**Task**
The expected output is the line bearing "Screen dimensions: 1400x860" followed by all remaining lines of the records, each restated word for word.

**Supplied material**
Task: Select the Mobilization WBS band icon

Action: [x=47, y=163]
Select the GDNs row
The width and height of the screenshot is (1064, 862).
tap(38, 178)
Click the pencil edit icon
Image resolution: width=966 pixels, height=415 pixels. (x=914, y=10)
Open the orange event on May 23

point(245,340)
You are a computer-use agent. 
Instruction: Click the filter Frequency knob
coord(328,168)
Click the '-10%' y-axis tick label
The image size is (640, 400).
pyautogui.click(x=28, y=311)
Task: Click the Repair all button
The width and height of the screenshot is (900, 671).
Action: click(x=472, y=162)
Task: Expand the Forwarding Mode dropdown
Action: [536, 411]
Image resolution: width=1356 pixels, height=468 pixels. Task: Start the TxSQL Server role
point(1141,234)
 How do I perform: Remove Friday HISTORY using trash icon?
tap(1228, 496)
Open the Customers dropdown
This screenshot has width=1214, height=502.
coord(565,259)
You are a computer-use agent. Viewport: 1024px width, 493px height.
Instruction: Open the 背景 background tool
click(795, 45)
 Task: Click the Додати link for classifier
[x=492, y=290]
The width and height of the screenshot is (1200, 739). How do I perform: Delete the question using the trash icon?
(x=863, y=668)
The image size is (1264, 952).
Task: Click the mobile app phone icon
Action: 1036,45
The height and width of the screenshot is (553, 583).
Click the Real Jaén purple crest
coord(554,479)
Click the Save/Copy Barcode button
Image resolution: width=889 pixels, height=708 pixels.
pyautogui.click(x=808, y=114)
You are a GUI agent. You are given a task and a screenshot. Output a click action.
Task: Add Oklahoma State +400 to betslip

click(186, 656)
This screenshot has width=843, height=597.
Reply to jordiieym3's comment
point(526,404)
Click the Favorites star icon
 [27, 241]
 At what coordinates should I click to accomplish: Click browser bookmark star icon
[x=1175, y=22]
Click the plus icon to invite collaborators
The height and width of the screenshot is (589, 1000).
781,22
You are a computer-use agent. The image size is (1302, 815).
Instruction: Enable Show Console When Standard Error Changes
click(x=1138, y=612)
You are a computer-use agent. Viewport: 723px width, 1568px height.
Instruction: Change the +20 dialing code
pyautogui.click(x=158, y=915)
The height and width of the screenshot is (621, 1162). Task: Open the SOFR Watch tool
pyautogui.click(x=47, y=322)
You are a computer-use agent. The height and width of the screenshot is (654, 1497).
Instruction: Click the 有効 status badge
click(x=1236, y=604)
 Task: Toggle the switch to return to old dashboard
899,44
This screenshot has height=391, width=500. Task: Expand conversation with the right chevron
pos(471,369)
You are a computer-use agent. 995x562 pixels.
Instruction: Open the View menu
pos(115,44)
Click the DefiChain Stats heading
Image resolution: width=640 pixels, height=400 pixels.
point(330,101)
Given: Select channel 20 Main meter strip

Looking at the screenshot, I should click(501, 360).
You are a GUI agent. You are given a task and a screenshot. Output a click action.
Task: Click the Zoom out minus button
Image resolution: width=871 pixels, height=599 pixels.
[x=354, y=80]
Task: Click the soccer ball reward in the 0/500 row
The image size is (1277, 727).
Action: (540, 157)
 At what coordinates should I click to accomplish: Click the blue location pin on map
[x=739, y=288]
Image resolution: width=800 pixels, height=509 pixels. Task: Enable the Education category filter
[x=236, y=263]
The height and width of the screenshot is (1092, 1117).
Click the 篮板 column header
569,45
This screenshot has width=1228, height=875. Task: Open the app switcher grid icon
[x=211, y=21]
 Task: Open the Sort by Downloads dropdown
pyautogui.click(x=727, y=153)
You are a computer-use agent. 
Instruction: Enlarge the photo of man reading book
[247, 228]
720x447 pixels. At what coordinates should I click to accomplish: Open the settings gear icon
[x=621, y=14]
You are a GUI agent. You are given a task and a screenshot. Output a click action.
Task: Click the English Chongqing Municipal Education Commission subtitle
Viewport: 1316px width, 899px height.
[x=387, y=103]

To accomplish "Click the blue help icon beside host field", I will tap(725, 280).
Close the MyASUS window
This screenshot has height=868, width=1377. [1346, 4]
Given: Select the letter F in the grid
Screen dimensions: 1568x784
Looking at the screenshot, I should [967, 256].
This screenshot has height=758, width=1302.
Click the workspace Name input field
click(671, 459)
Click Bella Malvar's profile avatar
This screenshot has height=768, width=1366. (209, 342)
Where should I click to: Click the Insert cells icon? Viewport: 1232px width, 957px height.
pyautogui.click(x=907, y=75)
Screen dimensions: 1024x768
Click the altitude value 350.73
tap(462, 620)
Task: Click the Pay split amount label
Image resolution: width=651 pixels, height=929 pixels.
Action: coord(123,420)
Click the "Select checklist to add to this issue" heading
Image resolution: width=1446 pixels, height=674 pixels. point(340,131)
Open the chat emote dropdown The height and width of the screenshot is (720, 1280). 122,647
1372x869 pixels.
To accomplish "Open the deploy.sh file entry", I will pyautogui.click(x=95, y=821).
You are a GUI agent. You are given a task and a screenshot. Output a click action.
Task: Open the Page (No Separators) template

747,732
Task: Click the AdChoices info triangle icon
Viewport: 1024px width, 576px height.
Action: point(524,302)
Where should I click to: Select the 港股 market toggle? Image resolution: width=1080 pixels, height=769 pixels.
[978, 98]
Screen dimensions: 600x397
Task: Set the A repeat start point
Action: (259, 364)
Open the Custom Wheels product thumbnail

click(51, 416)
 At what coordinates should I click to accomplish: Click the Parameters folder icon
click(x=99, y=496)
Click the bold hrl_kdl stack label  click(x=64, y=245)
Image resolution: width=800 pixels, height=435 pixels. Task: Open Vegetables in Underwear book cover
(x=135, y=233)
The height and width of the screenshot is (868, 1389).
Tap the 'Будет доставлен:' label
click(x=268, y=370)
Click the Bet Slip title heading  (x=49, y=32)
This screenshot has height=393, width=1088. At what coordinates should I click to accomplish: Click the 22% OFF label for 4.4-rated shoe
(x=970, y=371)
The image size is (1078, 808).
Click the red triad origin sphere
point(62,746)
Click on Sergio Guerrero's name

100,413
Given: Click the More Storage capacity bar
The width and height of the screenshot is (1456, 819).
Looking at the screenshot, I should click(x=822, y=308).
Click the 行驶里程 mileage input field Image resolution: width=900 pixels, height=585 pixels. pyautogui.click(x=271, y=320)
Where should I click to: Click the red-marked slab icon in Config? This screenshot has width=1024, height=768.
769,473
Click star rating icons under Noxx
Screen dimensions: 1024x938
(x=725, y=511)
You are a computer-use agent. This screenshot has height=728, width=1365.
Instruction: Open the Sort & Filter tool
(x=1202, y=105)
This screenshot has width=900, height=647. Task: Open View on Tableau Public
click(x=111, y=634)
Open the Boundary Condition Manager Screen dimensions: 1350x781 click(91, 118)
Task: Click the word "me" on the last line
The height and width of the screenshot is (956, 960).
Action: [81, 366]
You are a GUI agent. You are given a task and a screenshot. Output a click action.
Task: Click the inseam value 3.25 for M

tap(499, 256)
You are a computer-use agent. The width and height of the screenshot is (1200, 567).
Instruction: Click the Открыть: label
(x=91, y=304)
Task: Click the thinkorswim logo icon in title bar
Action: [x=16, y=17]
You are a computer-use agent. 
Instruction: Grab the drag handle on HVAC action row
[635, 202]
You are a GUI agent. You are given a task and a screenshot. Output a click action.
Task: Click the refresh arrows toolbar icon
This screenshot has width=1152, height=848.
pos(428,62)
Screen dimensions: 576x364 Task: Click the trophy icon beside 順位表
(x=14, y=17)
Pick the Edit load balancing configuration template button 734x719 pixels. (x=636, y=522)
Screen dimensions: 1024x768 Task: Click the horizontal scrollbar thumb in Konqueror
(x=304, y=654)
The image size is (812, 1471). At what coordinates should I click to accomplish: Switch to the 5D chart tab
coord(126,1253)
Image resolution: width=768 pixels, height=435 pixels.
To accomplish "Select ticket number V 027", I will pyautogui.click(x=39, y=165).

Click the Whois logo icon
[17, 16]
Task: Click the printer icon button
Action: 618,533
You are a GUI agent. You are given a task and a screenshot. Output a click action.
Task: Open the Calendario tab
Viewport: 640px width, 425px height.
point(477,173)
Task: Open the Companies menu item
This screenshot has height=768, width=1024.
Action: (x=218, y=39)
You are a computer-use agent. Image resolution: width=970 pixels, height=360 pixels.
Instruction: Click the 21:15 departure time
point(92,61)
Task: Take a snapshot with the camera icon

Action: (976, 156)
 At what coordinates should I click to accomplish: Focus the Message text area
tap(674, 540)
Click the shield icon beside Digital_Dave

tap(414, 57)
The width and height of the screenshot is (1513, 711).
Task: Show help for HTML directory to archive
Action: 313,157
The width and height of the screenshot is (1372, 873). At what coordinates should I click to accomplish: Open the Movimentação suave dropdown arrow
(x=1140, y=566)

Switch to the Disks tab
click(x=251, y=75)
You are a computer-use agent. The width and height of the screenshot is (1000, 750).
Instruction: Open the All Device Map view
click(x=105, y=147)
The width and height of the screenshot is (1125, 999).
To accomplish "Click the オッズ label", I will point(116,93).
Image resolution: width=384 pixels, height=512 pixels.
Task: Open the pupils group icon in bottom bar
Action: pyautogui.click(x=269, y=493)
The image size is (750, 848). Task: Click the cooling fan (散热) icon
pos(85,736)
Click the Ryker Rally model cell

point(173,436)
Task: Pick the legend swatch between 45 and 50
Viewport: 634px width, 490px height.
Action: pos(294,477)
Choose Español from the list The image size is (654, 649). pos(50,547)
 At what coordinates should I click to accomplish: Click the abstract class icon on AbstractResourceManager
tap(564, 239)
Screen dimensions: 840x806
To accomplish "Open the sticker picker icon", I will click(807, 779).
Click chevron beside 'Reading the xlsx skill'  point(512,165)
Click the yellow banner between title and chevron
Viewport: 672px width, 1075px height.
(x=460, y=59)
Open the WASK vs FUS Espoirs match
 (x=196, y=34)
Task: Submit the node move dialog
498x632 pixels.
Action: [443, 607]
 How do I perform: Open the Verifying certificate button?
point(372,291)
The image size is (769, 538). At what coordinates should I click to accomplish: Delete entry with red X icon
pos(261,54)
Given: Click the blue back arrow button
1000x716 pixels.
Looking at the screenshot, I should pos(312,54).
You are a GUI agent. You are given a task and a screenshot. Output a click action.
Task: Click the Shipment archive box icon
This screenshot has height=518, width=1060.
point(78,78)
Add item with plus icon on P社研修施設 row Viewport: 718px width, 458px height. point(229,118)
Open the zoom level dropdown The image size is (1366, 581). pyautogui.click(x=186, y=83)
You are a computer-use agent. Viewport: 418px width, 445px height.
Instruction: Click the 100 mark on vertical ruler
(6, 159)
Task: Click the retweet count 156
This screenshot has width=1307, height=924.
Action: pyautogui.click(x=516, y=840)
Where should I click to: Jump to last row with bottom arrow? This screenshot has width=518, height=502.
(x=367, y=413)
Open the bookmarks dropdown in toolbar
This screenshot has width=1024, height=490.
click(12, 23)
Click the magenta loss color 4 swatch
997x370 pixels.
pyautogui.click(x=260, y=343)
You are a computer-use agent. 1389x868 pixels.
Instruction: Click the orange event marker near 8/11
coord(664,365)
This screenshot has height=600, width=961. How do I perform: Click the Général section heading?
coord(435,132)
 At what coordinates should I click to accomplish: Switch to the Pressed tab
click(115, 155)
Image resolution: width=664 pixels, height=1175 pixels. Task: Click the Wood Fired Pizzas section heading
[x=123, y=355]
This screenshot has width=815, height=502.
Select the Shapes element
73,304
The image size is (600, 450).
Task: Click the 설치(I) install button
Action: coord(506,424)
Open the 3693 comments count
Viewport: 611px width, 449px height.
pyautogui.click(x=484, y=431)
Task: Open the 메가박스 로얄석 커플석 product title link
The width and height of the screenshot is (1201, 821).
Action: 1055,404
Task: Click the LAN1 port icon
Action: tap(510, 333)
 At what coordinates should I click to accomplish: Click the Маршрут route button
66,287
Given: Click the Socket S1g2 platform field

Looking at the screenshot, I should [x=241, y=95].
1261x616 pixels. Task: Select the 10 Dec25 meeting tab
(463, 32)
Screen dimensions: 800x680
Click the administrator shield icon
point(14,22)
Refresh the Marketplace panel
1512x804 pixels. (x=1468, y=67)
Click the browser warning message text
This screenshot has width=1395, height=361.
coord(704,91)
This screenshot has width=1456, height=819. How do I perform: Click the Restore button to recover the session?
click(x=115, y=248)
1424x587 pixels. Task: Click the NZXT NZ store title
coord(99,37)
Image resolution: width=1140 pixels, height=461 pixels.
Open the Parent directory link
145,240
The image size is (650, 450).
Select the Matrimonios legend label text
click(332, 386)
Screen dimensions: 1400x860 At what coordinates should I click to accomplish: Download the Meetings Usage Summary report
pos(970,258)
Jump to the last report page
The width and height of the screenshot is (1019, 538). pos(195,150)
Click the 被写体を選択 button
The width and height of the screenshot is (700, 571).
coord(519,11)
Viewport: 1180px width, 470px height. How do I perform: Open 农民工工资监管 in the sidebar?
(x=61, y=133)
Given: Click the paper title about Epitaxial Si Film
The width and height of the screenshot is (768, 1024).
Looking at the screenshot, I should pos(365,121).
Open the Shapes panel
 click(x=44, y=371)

**Exercise result**
Screen dimensions: 1400x860 At what coordinates should I click to accomplish: Download the Meetings Usage Summary report
pos(970,258)
Jump to the last report page
The width and height of the screenshot is (1019, 538). pos(195,150)
Click the 被写体を選択 button
The width and height of the screenshot is (700, 571).
coord(519,11)
Viewport: 1180px width, 470px height. How do I perform: Open 农民工工资监管 in the sidebar?
(x=61, y=133)
Given: Click the paper title about Epitaxial Si Film
The width and height of the screenshot is (768, 1024).
Looking at the screenshot, I should pos(365,121).
Open the Shapes panel
 click(x=44, y=371)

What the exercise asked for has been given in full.